Historically, when considering fiduciary managers, trustees and other stakeholders have struggled to compare track records, meaning decisions were often made on anecdotal evidence. The GIPS standards, approved by the Competition and Markets Authority (CMA) in December 2019, helps trustees select and monitor fiduciary managers by enabling performance comparison.
Isio analysed three years’ of GIPS data from 12 FMs, which together manage over 90% of UK fiduciary management assets under management. In its ‘A beginner’s guide to assessing fiduciary manager performance’ report, the investment advisory specialist not only compares the fiduciary managers amongst themselves, but also against a low governance option that follows a simple investment strategy, allowing Trustees to assess whether they are receiving value for money from their provider.

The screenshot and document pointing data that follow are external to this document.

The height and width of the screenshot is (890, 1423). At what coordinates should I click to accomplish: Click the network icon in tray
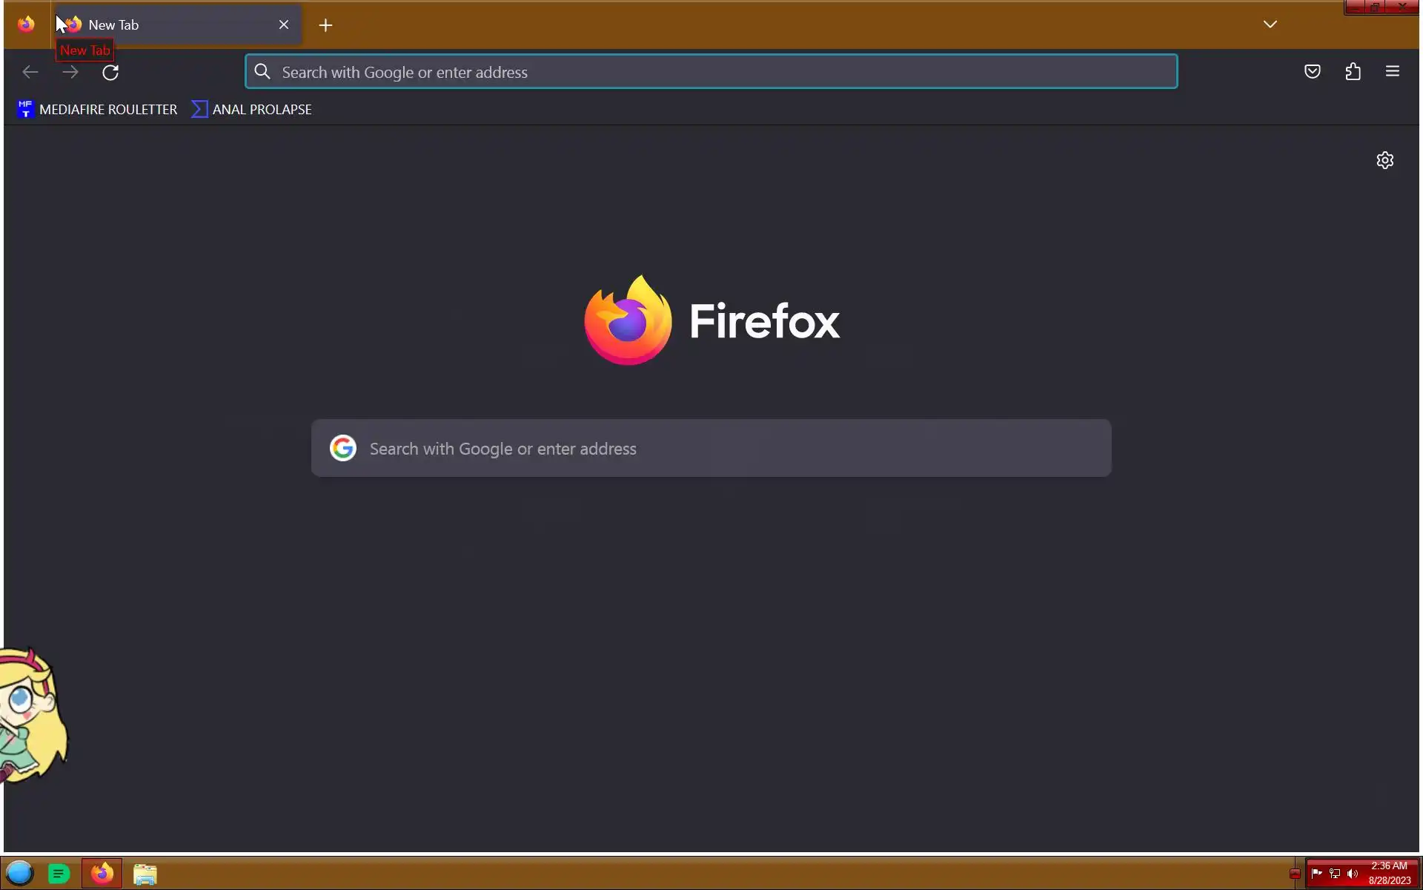point(1335,874)
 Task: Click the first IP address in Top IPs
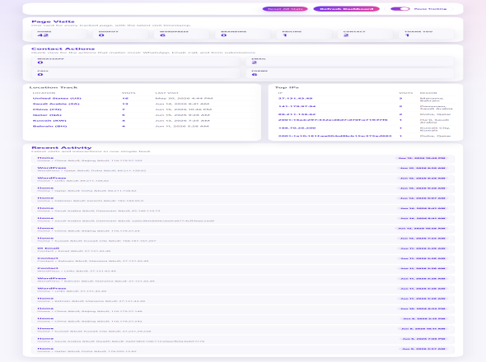(x=295, y=98)
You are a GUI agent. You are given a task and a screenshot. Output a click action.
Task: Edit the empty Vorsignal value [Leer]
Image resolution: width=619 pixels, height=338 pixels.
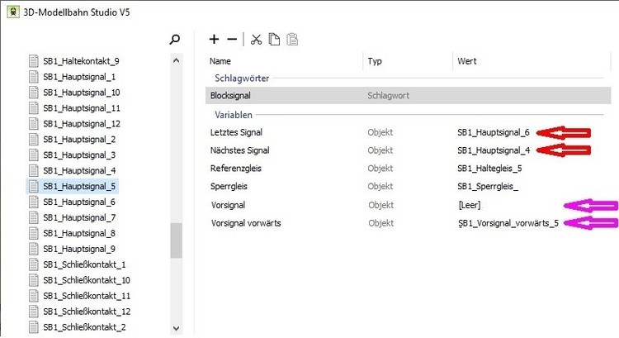point(469,204)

A capable fiduciary manager should be able to achieve strong risk adjusted returns over the long-term and consistently perform better than a low governance option. When analysing the data, Isio found that the fiduciary managers in this study all underperformed return objectives but (most) outperformed the low governance option.
The research also found that equities have by far been the single biggest driver of returns over the last five years, although due to the market sell off during Q4 2018, real assets stood out as the best performing asset class during that year demonstrating the importance of diversifiers within portfolios.
Conversely, hedge funds have been common detractors for fiduciary managers across the five years followed by public credit (e.g. investment grade credit, high yield, emerging market debt, etc.) and alternatives.
Looking to the future, the risk of rising interest rates and further uncertainty in relation to the pandemic and vaccine roll-out have been identified as the biggest challenges for 2021. Nearly 60% of the managers surveyed believed that equities will be a key area of positive performance across the short, medium and long term and fiduciary managers are also expecting a renewed focus on sustainable / responsible investing as economies emerge from the pandemic.
Paula Champion, partner and Head of Fiduciary Management at Isio commented: “The intervention of the CMA has really changed the fiduciary management landscape, providing a long-awaited injection of competition into the market. Those put in charge of managing billions of assets need to be accountable for their actions.
“The presence of GIPS data is a fundamental improvement in performance transparency and comparability, but the process of being able to take the data and use it effectively is still in its infancy. Our report aims to guide trustees and pension scheme stakeholders through the key questions they should be asking.
“Finding answers to these questions and considering this type of analysis will not only help them to select the best fiduciary manager for their needs, but ensure they continue to perform well and add value on an ongoing basis.”